■ **To do**
Set down the data below once more, precisely as it reads.
Given data: Begin
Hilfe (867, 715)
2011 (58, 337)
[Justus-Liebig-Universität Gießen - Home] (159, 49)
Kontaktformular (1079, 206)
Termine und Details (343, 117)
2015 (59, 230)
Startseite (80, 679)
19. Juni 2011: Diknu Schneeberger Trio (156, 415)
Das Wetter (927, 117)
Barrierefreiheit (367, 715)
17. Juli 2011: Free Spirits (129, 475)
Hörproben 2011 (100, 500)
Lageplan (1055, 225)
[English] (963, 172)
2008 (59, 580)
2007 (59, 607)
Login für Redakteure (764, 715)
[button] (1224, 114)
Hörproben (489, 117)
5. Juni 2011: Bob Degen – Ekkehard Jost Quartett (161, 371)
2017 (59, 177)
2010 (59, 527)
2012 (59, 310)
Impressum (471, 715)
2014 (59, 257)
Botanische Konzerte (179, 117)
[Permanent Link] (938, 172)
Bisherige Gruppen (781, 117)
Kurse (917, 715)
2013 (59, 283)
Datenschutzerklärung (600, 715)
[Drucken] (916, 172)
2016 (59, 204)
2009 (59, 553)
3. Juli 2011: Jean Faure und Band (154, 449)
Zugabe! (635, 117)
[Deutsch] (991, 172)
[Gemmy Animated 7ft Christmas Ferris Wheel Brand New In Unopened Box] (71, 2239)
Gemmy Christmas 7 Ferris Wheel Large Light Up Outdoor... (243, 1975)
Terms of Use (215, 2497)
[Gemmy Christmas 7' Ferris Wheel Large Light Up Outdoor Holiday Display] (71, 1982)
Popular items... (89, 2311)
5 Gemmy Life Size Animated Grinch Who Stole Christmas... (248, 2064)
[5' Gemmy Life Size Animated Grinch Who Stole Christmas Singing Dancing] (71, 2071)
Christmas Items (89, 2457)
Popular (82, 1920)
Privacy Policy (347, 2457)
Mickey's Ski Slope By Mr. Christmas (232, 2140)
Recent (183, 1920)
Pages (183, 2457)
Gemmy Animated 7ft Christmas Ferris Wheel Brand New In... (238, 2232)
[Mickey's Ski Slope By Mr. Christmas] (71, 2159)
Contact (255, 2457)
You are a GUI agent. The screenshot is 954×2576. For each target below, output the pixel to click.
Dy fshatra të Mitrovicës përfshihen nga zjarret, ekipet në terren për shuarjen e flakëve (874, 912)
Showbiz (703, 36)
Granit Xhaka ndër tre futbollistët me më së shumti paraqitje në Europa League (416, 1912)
Given data: End
■ **Reply**
Hilfe (867, 715)
2011 (58, 337)
[Justus-Liebig-Universität Gießen - Home] (159, 49)
Kontaktformular (1079, 206)
Termine und Details (343, 117)
2015 (59, 230)
Startseite (80, 679)
19. Juni 2011: Diknu Schneeberger Trio (156, 415)
Das Wetter (927, 117)
Barrierefreiheit (367, 715)
17. Juli 2011: Free Spirits (129, 475)
Hörproben 2011 (100, 500)
Lageplan (1055, 225)
[English] (963, 172)
2008 (59, 580)
2007 (59, 607)
Login für Redakteure (764, 715)
[button] (1224, 114)
Hörproben (489, 117)
5. Juni 2011: Bob Degen – Ekkehard Jost Quartett (161, 371)
2017 (59, 177)
2010 (59, 527)
2012 (59, 310)
Impressum (471, 715)
2014 (59, 257)
Botanische Konzerte (179, 117)
[Permanent Link] (938, 172)
Bisherige Gruppen (781, 117)
Kurse (917, 715)
2013 (59, 283)
Datenschutzerklärung (600, 715)
[Drucken] (916, 172)
2016 (59, 204)
2009 (59, 553)
3. Juli 2011: Jean Faure und Band (154, 449)
Zugabe! (635, 117)
[Deutsch] (991, 172)
[Gemmy Animated 7ft Christmas Ferris Wheel Brand New In Unopened Box] (71, 2239)
Gemmy Christmas 7 Ferris Wheel Large Light Up Outdoor... (243, 1975)
Terms of Use (215, 2497)
[Gemmy Christmas 7' Ferris Wheel Large Light Up Outdoor Holiday Display] (71, 1982)
Popular items... (89, 2311)
5 Gemmy Life Size Animated Grinch Who Stole Christmas... (248, 2064)
[5' Gemmy Life Size Animated Grinch Who Stole Christmas Singing Dancing] (71, 2071)
Christmas Items (89, 2457)
Popular (82, 1920)
Privacy Policy (347, 2457)
Mickey's Ski Slope By Mr. Christmas (232, 2140)
Recent (183, 1920)
Pages (183, 2457)
Gemmy Animated 7ft Christmas Ferris Wheel Brand New In... (238, 2232)
[Mickey's Ski Slope By Mr. Christmas] (71, 2159)
Contact (255, 2457)
You are a GUI agent. The screenshot is 954×2576. For each target below, output the pixel to click.
Dy fshatra të Mitrovicës përfshihen nga zjarret, ekipet në terren për shuarjen e flakëve (874, 912)
Showbiz (703, 36)
Granit Xhaka ndër tre futbollistët me më së shumti paraqitje në Europa League (416, 1912)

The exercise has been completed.